Photos of prisoners shown stripped naked, piled atop one another, being humiliated and abused, shocked the world and drew international condemnation. Harman, 27, said she never hurt anyone, but she was involved with some of the prison scandal's most iconic photos. In one of those photos, Harman is seen smiling behind a pyramid of naked prisoners.
The reservist is also charged with being involved with another of the most disturbing images -- a hooded prisoner standing atop a box with wires attached to his arms. Although Harman says the prisoner, nicknamed Gilligan, was not tortured or beaten, she acknowledges he was subject to sleep deprivation, one technique used to tire prisoners so they can be successfully interrogated. "He was only interrogated for three days. He wasn't beaten or anything like that. It was just stress positions, holding boxes, standing on boxes -- and he could just not be broke. Like he was pretty much laughing at us," she told "20/20's" Elizabeth Vargas in an exclusive interview airing Friday night at 10 p.m. ET.
Surprisingly, Harman said she didn't think she needed a lawyer when the Army's Criminal Investigation Division confronted her about the photos. "I didn't think I did anything wrong to need one. I just thought they wanted the truth on what was going on. I didn't think it would involve me at all," she told Vargas.
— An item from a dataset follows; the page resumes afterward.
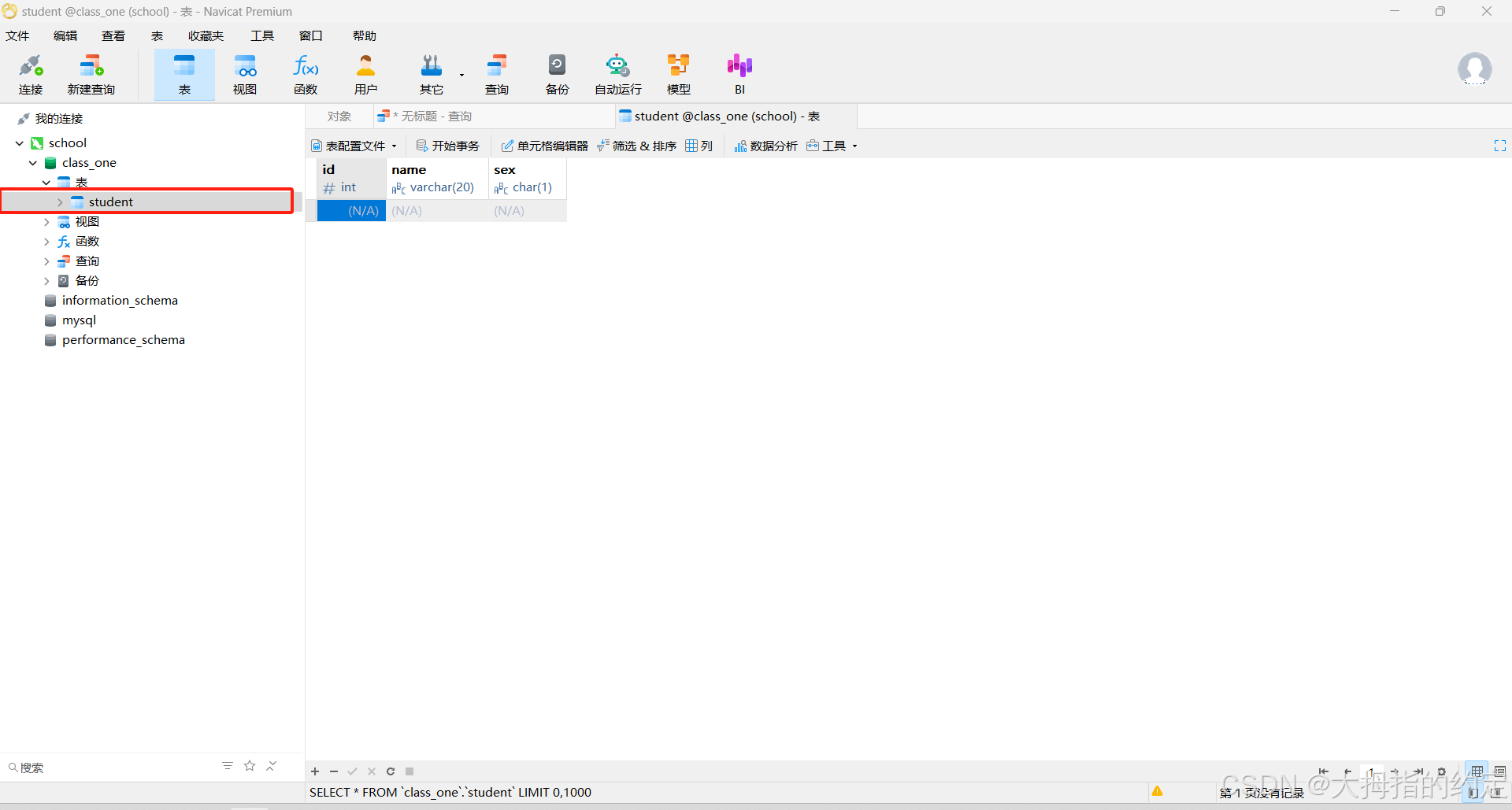Screen dimensions: 1512x810
Task: Open the 自动运行 (Automation) toolbar icon
Action: 617,74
For the first four months of her tour in Iraq, from May to September 2003, Harman's unit, the 372nd Military Police Company, was stationed in the town of Hillah supporting the fledgling Iraqi police. She said the assignment felt like peacekeeping, and the Iraqi people she had contact with were "really nice." Her colleagues said she was especially popular with the children and once purchased a refrigerator for a family who had made her homecooked meals.